In the code above, we also computed an estimate of the uncertainty on the sepal width as the standard deviation. Lets us predict the sepal width of the test set using the SOM

.. code::

    # Predict sepal width for test set
    swidth_test_pred     = np.array(swidth_med)[pred_test]
    swidth_test_pred_std = np.array(swidth_std)[pred_test]
    
    print('Predicted     Real')
    for pred, err, true in zip(swidth_test_pred, swidth_test_pred_std, swidth_test):
        print(f'{pred:.1f} +- {err:.1f}    {true:.1f}')
        
.. execute_code::
    :hide_code:
    
    import warnings
    import pandas
    from   SOMptimised import SOM, LinearLearningStrategy, ConstantRadiusStrategy, euclidianMetric
    import numpy       as np

    # Extract data
    table        = pandas.read_csv('examples/iris_dataset/iris_dataset.csv').sample(frac=1)
    swidth       = table['sepal width (cm)'].to_numpy()
    data         = table[['petal length (cm)', 'petal width (cm)', 'sepal length (cm)']].to_numpy()

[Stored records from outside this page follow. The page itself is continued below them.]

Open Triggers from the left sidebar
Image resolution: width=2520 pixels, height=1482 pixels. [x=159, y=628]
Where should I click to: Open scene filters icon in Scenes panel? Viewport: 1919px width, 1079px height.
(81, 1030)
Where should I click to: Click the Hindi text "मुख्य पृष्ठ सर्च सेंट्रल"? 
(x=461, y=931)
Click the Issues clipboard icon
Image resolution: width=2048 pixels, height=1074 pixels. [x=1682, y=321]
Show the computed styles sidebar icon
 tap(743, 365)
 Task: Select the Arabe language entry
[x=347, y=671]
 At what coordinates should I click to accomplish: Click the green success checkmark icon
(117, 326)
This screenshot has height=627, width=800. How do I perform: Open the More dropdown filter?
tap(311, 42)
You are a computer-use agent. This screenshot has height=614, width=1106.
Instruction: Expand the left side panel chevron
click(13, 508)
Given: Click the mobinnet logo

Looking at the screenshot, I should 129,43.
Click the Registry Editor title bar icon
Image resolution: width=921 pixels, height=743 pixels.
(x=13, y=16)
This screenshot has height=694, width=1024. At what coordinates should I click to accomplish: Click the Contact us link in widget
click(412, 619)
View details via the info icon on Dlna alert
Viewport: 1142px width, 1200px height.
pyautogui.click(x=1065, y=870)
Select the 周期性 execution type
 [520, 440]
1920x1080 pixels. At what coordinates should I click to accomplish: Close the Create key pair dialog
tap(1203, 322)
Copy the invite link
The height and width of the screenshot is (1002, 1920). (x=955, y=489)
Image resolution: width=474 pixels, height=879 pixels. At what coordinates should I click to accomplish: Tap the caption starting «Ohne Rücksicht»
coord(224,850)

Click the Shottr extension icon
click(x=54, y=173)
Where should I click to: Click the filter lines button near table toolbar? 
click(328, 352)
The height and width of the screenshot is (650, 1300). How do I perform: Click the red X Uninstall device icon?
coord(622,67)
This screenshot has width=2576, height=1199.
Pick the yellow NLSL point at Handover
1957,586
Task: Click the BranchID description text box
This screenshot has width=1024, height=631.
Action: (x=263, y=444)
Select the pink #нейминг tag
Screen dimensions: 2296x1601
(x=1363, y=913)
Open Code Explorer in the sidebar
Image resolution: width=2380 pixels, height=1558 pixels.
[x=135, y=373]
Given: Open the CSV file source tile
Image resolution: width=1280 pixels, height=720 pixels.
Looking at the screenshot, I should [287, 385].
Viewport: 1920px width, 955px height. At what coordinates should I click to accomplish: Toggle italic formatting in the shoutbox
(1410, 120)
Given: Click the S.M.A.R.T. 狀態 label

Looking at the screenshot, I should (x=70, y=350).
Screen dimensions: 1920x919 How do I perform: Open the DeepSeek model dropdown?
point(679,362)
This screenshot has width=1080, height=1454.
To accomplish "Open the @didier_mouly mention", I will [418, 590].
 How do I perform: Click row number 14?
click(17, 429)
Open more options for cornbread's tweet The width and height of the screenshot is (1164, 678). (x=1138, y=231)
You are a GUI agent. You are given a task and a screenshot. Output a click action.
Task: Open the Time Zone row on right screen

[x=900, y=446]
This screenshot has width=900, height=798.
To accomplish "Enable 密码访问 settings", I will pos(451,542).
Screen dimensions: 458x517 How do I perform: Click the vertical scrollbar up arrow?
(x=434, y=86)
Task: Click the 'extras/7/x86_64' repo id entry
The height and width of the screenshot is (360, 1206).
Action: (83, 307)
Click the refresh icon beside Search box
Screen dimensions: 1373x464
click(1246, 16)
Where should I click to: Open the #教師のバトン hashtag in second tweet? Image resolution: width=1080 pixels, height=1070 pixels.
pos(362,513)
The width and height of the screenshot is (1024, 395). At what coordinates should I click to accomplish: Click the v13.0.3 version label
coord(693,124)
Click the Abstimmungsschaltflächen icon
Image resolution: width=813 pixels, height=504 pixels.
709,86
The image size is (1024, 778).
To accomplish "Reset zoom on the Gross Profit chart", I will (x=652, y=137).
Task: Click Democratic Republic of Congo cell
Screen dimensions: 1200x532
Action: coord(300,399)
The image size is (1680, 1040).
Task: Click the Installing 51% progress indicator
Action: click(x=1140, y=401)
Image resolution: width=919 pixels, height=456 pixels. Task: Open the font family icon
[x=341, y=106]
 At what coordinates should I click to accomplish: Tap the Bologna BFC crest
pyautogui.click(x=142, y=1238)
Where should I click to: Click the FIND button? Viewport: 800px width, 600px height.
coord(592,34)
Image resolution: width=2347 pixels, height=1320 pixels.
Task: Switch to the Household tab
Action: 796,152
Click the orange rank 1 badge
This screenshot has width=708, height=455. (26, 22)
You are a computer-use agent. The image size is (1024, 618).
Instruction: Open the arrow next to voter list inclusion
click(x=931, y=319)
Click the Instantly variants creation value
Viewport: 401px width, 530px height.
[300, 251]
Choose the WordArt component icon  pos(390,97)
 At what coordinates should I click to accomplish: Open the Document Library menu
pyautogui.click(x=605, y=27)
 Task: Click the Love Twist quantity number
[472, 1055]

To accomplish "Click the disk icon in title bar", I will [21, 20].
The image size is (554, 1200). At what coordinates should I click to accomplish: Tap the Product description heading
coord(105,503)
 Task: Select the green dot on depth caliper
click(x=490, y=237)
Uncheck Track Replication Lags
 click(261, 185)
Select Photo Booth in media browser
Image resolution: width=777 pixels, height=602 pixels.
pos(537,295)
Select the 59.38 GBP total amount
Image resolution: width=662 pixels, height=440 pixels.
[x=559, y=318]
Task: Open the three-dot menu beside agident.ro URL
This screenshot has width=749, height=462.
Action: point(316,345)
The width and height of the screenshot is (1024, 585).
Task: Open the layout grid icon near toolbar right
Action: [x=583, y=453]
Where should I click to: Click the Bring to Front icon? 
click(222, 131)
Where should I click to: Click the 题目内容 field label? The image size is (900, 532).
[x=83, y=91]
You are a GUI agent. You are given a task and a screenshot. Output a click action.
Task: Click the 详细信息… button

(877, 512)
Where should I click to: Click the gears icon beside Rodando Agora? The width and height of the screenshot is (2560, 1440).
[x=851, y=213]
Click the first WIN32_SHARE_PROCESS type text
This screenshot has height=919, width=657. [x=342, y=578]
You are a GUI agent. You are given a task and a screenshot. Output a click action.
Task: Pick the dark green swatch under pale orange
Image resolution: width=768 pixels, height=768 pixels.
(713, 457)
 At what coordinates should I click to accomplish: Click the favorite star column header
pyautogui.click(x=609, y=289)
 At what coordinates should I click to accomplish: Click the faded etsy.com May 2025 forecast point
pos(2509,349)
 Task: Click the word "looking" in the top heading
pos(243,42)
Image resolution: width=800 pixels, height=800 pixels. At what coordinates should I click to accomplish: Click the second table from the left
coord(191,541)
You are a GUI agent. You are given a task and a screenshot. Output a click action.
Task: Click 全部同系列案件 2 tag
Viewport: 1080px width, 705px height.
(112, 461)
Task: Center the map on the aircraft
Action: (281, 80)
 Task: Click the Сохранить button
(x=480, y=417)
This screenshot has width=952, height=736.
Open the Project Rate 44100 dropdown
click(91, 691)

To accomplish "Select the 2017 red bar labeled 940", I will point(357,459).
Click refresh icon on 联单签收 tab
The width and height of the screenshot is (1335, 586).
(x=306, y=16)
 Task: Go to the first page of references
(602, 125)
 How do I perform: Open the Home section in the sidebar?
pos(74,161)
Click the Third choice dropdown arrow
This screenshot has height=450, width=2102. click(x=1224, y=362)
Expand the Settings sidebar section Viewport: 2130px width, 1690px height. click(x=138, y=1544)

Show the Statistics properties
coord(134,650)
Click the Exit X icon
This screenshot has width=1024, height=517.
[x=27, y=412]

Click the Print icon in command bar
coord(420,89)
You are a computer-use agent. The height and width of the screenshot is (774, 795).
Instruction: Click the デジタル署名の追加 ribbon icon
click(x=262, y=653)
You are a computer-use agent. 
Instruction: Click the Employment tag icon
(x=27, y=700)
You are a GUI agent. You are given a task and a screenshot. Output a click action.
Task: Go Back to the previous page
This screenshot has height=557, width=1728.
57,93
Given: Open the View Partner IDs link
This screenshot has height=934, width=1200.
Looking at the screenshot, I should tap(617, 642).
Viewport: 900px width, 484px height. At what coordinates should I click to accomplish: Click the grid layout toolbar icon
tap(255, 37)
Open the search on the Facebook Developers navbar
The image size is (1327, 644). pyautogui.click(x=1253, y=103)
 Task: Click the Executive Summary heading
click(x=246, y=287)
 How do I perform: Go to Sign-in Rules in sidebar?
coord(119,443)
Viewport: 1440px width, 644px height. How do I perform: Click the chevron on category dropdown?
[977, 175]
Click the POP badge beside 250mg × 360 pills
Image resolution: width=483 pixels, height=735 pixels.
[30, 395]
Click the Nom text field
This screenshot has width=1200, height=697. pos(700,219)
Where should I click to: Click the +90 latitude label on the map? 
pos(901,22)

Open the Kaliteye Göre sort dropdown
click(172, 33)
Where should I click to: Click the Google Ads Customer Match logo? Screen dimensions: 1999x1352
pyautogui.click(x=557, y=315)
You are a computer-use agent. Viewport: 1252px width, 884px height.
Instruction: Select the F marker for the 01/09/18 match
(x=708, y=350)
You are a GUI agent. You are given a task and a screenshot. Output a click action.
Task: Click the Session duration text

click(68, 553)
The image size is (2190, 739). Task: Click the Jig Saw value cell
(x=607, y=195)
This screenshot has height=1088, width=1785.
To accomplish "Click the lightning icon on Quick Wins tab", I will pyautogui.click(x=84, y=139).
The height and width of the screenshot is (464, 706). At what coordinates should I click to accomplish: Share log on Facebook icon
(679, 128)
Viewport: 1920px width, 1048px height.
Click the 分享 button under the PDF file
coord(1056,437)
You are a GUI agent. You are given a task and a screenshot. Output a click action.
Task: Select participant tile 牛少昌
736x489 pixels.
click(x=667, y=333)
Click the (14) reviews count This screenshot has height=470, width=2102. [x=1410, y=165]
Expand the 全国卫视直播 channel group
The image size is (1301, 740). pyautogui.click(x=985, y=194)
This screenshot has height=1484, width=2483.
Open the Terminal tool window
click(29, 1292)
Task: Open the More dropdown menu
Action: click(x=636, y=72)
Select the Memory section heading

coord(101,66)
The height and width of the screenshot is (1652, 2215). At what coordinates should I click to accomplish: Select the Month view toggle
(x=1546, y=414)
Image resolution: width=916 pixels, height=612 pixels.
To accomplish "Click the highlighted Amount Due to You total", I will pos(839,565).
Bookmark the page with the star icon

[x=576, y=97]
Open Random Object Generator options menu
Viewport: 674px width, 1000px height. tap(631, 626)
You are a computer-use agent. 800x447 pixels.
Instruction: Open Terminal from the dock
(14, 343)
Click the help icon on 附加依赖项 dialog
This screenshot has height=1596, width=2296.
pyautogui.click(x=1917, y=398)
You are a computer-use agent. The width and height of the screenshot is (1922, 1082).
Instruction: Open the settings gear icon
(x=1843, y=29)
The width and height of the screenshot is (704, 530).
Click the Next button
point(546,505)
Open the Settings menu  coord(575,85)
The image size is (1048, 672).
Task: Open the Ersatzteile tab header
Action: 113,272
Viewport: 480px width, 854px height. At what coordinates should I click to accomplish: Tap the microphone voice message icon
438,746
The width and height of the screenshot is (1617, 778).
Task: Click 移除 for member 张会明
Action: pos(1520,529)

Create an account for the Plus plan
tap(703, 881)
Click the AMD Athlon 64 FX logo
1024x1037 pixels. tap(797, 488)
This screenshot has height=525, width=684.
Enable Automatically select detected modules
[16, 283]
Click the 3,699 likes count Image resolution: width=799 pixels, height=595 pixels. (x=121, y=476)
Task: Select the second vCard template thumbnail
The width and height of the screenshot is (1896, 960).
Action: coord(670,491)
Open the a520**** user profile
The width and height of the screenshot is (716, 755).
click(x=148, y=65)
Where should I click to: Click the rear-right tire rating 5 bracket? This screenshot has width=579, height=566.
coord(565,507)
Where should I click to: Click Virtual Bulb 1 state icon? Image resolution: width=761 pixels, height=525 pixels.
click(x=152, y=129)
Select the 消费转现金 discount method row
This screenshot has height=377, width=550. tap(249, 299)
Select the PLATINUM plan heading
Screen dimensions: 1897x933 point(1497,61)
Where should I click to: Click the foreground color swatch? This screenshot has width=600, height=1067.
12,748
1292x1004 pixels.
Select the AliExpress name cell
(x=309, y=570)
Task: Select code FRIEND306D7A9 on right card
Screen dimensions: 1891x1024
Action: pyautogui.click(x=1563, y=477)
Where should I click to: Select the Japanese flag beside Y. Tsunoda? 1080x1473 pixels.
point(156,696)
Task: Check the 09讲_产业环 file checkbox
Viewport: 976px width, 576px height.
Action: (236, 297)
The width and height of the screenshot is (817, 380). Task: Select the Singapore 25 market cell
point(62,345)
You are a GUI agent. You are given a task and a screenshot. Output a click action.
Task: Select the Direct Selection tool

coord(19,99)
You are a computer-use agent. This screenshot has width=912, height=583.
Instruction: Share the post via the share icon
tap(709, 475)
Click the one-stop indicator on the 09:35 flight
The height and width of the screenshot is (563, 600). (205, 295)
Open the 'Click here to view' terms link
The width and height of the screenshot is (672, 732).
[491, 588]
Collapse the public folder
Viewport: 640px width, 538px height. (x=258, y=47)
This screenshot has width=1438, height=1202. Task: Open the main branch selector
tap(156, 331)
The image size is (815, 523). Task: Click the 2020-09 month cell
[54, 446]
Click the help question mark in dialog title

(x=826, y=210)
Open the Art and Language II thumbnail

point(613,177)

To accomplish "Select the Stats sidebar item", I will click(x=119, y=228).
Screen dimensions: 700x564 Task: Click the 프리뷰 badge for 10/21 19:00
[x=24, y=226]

    data_train   = data[:-10]
    data_test    = data[-10:]
    swidth_train = swidth[:-10]
    swidth_test  = swidth[-10:]

    # Fit SOM
    m      = 5
    n      = 5
    lr     = LinearLearningStrategy(lr=1)      # Learning rate strategy 
    sigma  = ConstantRadiusStrategy(sigma=0.8) # Neighbourhood radius strategy
    metric = euclidianMetric                   # Metric used to compute BMUs
    nf     = data_train.shape[1]               # Number of features
    
    som    = SOM(m=m, n=n, dim=nf, lr=lr, sigma=sigma, metric=metric, max_iter=1e4, random_state=0)
    som.fit(data_train, epochs=1, shuffle=False, n_jobs=1)

    pred_train = som.train_bmus_
    pred_test  = som.predict(data_test)

    # Compute median sepal width and uncertainty
    swidth_med = []
    swidth_std = []

    for i in range(m*n):
        tmp    = swidth_train[pred_train == i]
            
        with warnings.catch_warnings():
            warnings.simplefilter("ignore")
            swidth_med.append(np.nanmedian(tmp))
            swidth_std.append(np.nanstd(tmp))
            
    # Predict sepal width for test set
    swidth_test_pred     = np.array(swidth_med)[pred_test]
    swidth_test_pred_std = np.array(swidth_std)[pred_test]

    print('Predicted     Real')
    for pred, err, true in zip(swidth_test_pred, swidth_test_pred_std, swidth_test):
        print(f'{pred:.1f} +- {err:.1f}    {true:.1f}')
    
    
.. note::
    
   Depending on the parameters of the SOM and the initialisation of the weights, it is not possible to predict a sepal width for all the data points in the test dataset.